President, Nobelist sign letter to Obama to support scientific funding and innovation
By Susan Kelley
President David Skorton is one of 19 university presidents who signed a letter along with 49 Nobel laureates and other scientific experts to President-elect Barack Obama and the U.S. Congress. The letter, dated Jan. 9, urges Obama and Congressional leaders to increase funding for scientific research and innovation as part of Obama's proposed economic stimulus package.
Another letter signatory is Cornell physics professor Robert C. Richardson, a Nobel laureate and the director of Cornell's Kavli Institute for Nanotechnology.
The signatories state that investment in science "is an ideal economic stimulus." It creates well-paid jobs throughout the economy, and the money can immediately be spent on a significant backlog of unfunded research projects. In addition, the investment will bolster the infrastructure that is vital to America's future global and scientific leadership, they wrote.

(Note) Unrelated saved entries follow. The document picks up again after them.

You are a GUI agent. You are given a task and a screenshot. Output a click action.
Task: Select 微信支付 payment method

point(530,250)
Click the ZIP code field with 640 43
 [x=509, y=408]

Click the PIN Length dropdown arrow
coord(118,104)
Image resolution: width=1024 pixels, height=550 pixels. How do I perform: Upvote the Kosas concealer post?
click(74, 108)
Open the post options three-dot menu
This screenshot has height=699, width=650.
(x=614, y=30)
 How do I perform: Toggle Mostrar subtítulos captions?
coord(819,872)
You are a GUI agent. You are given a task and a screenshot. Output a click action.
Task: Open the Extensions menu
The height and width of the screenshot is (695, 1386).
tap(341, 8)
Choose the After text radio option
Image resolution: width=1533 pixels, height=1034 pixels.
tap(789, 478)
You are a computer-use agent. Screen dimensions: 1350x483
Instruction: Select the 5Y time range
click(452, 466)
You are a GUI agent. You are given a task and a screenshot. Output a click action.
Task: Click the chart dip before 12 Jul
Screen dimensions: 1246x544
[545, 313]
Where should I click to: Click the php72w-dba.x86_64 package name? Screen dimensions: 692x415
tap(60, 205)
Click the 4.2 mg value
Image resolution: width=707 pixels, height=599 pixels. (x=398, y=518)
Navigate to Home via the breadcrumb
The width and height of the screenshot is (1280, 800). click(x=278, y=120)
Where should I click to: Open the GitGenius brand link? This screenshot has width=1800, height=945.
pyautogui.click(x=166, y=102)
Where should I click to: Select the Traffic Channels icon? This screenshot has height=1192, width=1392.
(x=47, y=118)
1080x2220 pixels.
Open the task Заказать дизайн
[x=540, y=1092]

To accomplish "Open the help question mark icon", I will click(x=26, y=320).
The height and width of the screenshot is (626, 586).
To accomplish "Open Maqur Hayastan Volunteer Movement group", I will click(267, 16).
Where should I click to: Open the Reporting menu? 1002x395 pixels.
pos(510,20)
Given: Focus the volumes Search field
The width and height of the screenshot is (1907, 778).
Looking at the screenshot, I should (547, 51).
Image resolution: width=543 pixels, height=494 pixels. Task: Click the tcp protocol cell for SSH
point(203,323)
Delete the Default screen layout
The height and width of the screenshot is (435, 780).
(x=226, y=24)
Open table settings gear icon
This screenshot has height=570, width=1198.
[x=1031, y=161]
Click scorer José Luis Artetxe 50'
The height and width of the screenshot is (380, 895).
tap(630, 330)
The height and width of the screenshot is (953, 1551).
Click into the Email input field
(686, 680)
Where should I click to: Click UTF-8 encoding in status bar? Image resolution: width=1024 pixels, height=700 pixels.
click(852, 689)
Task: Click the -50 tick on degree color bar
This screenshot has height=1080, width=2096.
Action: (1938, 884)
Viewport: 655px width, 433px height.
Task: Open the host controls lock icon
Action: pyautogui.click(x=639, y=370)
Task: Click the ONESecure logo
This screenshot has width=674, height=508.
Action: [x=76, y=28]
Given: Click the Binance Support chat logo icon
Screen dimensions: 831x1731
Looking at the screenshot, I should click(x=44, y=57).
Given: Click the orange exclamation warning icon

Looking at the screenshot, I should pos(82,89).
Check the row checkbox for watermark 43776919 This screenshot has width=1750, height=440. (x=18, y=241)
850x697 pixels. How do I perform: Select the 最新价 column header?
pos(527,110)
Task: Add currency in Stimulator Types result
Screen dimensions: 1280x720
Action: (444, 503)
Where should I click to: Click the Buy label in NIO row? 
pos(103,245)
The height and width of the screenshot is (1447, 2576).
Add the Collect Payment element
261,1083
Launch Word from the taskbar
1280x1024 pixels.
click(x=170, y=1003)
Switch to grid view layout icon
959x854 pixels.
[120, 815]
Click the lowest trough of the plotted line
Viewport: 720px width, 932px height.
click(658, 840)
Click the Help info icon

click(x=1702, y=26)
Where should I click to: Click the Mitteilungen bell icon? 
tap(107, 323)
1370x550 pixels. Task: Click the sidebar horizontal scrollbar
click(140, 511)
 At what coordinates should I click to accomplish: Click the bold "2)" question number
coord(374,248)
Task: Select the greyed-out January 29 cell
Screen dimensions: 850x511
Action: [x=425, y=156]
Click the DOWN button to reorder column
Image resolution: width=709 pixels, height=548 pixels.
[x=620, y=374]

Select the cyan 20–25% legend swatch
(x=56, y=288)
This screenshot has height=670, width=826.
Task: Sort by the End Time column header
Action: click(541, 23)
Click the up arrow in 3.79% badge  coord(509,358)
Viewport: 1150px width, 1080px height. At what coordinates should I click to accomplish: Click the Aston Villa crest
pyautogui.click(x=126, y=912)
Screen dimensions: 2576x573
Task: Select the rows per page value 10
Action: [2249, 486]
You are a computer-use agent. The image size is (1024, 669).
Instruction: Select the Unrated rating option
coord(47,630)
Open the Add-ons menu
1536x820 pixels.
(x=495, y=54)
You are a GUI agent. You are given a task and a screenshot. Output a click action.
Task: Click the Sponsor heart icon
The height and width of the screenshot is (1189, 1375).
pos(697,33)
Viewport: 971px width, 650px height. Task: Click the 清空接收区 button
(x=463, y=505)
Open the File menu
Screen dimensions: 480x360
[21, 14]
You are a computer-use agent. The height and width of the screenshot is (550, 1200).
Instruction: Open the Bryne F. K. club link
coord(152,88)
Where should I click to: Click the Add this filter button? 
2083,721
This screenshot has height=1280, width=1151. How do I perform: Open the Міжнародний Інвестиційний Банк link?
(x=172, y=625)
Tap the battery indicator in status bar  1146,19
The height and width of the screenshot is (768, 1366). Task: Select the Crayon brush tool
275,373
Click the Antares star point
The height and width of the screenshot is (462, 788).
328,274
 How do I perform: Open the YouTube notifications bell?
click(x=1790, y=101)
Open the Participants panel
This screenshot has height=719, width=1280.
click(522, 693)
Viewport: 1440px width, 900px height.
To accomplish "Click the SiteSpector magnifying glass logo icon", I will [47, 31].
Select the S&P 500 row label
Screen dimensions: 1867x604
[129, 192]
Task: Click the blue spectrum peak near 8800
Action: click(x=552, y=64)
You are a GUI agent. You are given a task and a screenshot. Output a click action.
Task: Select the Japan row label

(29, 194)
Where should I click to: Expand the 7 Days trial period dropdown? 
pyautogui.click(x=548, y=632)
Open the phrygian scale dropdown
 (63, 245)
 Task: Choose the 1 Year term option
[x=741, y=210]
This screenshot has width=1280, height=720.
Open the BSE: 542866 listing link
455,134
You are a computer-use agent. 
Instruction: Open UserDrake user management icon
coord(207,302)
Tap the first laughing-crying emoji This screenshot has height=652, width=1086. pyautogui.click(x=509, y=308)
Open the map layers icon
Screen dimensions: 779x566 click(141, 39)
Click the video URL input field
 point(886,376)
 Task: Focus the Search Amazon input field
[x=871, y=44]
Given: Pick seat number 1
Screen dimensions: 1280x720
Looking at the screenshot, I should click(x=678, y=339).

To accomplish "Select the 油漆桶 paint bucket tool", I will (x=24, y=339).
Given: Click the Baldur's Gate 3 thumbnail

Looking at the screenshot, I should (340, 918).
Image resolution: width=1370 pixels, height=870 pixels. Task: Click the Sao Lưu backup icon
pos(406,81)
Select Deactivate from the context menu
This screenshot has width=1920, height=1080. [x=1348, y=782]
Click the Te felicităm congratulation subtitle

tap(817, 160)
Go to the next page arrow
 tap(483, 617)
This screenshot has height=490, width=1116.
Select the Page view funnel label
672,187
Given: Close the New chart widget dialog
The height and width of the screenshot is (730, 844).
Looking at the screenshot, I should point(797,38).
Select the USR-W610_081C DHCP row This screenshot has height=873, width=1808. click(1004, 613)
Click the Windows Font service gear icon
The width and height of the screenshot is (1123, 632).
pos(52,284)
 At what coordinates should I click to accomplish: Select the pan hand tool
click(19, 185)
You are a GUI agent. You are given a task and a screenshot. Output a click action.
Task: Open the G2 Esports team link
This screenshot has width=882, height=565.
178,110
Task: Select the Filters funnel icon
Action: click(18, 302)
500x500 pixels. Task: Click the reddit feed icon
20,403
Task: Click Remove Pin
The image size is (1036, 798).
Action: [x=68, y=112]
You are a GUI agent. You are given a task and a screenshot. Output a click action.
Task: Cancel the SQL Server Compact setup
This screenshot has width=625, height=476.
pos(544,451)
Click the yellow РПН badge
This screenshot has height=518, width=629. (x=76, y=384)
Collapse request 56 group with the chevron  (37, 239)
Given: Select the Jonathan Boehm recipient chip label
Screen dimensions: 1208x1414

"While some might argue that the current economic crisis should push such plans into the future," the letter reads, "we believe, to the contrary, that the stimulus package provides a vital opportunity to begin rebuilding American science" for both short-term needs, such as spending on infrastructure, as well as long-term initiatives in basic science research.
"We know it is your goal to restore funding for science to the levels needed to maintain the vigor and leadership of American scientific research," the letter states. "We believe that the forthcoming economic stimulus package provides a remarkable opportunity to initiate this effort immediately, forcefully, and productively."
Other endorsers include the presidents of Brown University, Dartmouth College, Pennsylvania State University, Princeton University and the University of Chicago.